If everybody with a current health concern were invited to book a telephone assessment with IAPT or ring Mind,  ( I hear that the Government have given £5million to Mind) the services would be overwhelmed. But not only this, what direction would people be signposted to, and on what basis? The DSM-5 uses the term ‘Illness Anxiety Disorder’ , rather than ‘health anxiety’, its criteria help decide on whether a person is a ‘suitable case for treatment’ or a member of the ‘worried well’.  Helpfully it offers signposts, implying a ‘wait and see’ approach in our current situation with its criteria that an illness anxiety disorder’ label should not be applied  unless the ‘illness-related preoccupation has been present for at least 6months’ implying a normality of upsetting responses before this. Another of the criteria  is that ‘there needs to be ‘a preoccupation with a having or acquiring a serious illness’  [in the DIAMOND interview for DSM-5 this is operationalised as an hour or more a day as being clinically significant]. A further requirement is that there should be significant functional impairment in domestic or work roles as a consequence of the health preoccupation. The criteria help stop the pathologising of normality and make for a better use of scarce mental health resources.

But though CBT is recommended for health anxiety I could find no study in which clients had been independently evaluated to see if they were no longer suffering from what has been termed variously ‘hypochondriasis’, “health anxiety’ and now ‘illness anxiety disorder’ at the end of treatment, much less at follow up. So some humility is called for when, as is likely, CBT is vociferously advocated as a response to this pandemic. But the prospect of increased funding is likely to be too attractive to agencies.




Dr Mike Scott




CBT’s House of Cards?

applying the acid tests of the Cochrane Collaboration Tool and the GRADE Handbook for the quality of randomised controlled trials, studies of low intensity CBT fail to clear the methodological bar. Whilst only high intensity studies for depression and the anxiety disorders make a successful jump. This calls into question IAPT’s penchant for disseminating CBT for everything, with an imprimatur from BABCP, paying travel expenses of upto £100 for special interest group members to attend a pre-conference workshop Revolution in Mental Health Service Delivery: The Evolution of Low Intensity CBT on Tuesday 3rd September.

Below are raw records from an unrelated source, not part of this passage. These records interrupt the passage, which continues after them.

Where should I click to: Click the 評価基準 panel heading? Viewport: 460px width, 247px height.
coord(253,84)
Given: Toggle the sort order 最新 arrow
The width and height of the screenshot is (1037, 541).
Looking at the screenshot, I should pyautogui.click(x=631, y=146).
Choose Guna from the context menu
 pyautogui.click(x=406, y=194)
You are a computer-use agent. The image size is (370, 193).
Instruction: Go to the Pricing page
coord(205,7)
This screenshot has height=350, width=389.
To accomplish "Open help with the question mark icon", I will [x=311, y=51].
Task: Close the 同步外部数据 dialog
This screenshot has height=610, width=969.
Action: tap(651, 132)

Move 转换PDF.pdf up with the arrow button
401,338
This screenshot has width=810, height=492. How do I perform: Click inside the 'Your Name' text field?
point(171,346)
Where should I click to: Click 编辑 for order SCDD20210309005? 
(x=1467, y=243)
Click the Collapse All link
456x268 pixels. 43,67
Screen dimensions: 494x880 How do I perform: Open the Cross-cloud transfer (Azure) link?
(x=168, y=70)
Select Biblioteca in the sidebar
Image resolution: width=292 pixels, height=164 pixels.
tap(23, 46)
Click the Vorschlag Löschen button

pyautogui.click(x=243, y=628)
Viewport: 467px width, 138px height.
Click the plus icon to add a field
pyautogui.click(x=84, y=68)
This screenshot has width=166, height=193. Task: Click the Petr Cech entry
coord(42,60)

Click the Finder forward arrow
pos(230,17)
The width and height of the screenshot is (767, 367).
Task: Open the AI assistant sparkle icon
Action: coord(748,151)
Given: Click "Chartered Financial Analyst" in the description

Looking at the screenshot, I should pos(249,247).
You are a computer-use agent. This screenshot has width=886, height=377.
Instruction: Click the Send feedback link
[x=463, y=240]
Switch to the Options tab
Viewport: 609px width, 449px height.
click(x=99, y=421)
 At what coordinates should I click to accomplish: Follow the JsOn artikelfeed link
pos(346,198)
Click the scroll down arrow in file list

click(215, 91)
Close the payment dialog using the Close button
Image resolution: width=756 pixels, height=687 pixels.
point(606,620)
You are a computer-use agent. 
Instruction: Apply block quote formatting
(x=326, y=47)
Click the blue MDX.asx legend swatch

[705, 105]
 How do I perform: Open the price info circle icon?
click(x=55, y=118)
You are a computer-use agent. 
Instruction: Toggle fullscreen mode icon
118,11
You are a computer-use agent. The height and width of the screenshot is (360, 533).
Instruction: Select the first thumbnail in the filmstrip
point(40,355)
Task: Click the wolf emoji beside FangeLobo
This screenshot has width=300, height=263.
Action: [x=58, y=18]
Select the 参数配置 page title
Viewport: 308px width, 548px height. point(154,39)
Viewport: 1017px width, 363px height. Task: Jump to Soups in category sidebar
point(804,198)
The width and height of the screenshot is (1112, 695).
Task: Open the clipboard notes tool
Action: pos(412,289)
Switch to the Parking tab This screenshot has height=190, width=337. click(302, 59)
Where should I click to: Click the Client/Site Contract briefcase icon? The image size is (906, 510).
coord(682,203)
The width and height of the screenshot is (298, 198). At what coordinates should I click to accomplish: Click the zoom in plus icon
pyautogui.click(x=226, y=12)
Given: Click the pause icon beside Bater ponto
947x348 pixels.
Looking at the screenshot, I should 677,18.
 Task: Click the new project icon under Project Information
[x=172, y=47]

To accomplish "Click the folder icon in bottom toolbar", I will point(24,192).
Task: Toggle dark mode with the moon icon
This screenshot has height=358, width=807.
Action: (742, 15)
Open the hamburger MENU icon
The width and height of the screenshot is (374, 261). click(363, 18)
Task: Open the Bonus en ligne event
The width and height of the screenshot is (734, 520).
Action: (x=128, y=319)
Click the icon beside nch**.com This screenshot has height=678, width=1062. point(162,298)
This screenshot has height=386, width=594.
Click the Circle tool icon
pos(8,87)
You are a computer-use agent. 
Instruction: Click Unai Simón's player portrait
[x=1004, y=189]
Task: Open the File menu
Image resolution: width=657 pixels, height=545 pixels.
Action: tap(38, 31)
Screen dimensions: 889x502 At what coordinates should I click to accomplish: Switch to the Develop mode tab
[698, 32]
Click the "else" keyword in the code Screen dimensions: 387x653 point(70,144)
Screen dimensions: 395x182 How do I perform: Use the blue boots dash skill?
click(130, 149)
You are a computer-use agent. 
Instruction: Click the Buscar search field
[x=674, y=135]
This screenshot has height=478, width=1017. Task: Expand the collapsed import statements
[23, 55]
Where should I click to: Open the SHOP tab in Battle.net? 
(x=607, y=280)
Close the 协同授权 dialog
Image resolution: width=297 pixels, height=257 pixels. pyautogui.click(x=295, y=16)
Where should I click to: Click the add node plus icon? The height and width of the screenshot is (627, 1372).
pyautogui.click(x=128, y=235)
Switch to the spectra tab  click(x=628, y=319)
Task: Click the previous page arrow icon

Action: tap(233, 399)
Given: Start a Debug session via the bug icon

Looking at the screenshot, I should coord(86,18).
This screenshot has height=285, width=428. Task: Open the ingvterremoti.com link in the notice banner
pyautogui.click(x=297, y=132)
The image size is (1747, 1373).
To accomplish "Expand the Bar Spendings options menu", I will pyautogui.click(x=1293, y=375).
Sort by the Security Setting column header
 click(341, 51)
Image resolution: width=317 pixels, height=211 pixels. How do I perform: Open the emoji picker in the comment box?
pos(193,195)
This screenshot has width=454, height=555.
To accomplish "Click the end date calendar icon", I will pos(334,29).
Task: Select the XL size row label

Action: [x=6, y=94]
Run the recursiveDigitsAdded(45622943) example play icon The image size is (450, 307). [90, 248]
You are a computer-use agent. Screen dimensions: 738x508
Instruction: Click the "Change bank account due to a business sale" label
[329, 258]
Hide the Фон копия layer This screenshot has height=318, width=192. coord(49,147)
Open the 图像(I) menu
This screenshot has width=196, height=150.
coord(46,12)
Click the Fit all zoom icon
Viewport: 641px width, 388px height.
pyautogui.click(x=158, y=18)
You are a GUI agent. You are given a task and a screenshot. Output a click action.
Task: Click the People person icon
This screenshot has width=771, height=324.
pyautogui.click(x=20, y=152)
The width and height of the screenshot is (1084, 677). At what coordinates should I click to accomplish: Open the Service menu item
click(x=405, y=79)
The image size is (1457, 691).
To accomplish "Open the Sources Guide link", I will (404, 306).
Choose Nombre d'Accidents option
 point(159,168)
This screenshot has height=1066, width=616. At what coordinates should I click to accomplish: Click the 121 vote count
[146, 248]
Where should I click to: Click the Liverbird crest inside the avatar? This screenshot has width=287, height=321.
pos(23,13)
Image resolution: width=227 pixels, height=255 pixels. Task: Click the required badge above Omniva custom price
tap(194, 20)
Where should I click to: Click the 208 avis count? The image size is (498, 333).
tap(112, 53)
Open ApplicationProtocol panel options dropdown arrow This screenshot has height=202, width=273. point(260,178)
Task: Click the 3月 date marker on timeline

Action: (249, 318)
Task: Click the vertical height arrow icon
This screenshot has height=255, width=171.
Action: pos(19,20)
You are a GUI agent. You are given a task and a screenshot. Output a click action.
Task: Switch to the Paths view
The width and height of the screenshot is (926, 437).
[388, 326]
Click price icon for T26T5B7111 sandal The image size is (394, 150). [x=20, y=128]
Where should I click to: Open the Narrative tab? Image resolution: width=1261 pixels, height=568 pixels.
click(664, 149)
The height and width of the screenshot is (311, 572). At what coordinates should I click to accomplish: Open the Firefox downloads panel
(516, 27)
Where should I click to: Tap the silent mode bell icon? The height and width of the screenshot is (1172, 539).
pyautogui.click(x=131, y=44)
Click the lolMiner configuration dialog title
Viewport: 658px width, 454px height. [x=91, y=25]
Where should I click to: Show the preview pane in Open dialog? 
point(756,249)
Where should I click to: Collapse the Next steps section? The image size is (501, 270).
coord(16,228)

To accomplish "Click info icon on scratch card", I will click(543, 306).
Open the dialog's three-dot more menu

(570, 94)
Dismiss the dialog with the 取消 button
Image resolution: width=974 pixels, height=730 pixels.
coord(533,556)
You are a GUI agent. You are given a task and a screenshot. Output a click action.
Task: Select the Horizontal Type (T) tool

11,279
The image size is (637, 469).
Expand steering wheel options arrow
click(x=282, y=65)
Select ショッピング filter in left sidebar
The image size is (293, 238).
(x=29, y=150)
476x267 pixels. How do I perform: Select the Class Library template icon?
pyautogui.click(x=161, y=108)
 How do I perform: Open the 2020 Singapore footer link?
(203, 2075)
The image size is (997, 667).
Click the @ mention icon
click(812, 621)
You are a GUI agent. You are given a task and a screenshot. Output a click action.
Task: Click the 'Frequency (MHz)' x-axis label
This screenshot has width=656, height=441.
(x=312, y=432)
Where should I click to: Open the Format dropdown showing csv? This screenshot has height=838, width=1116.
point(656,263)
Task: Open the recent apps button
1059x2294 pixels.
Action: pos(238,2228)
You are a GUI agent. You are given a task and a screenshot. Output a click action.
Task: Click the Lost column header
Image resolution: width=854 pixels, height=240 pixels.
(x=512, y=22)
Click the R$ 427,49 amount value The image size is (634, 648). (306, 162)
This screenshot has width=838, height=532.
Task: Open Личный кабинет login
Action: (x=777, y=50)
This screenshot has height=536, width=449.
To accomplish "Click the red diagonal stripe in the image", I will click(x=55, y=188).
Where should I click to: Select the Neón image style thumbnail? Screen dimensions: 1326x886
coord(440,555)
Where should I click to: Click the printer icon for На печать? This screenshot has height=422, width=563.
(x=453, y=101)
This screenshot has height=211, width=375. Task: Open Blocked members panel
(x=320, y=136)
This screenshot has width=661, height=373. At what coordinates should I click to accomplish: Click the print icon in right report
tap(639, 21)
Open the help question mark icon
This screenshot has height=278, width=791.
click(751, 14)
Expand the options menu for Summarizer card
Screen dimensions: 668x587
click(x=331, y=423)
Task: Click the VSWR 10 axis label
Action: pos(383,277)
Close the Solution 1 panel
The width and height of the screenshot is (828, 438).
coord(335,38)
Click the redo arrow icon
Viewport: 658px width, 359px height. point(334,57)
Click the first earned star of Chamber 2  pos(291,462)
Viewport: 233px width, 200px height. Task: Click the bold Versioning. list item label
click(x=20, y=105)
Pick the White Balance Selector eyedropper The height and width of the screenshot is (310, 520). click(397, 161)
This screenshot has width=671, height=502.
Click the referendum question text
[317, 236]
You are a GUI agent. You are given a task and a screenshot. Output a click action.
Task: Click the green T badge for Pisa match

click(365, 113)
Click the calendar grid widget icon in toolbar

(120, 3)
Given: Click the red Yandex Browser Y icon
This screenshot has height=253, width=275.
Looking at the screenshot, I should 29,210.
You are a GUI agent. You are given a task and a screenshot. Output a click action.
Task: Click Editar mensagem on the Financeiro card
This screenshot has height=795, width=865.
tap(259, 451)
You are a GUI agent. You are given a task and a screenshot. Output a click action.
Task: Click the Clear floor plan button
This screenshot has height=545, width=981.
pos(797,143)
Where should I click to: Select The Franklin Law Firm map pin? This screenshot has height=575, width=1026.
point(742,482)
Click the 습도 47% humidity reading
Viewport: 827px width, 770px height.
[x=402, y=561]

One of the seven domains highlighted by the Cochrane Collaboration tool for assessing bias is the blinding of outcome assessment. I have been unable to locate one outcome study of low intensity CBT that fulfills this criteria whilst there are a significant minority of studies of high intensity interventions for depression and the anxiety disorders that do.

The GRADE handbook for assessing the quality of trials comments in section 3.4 ‘not infrequently, outcomes most important to patients remain unexplored’, with regards to psychological interventions clients are rarely asked by someone independent of the study whether and if for how long they are back to their usual selves since treatment. Instead most commonly reliance is placed on a surrogate measure a client completed questionnaire, as opposed to an independent clinicians assessment using a standardised diagnostic interview to determine whether there has been a loss diagnostic status.

These concerns are crystallised in a study of CBT for Health Anxiety conducted by Cooper et al (2017), Behavioural and Cognitive Psychotherapy, 2017, 45, 110–123 doi:10.1017/S1352465816000527

whilst 10 of the 13 studies in a meta analysis used the DSM or ICD-10 to determine whether people should be admitted to the meta analysis, in no study was meeting these criteria used as an outcome measure. To be no longer suffering from the identified health anxiety at end of treatment/follow up would have been a client important outcome. Instead the self-report Health Anxiety Questionnaire was used as surrogate. Cooper et al (2017) attempted to rate studies using the Cochrane Collaboration tool using a summary score for the seven domains, but this bore no relation to outcome and as the authors admitted was a questionable procedure. Despite this CBT was claimed to be an effective treatment for health anxiety.

I am afraid I can’t join in the jamboree for IAPT services that takes place at the BABCP annual conference. I doubt that the ‘House of Cards’ will be discussed and it would likely be seen as banned literature on IAPT training courses.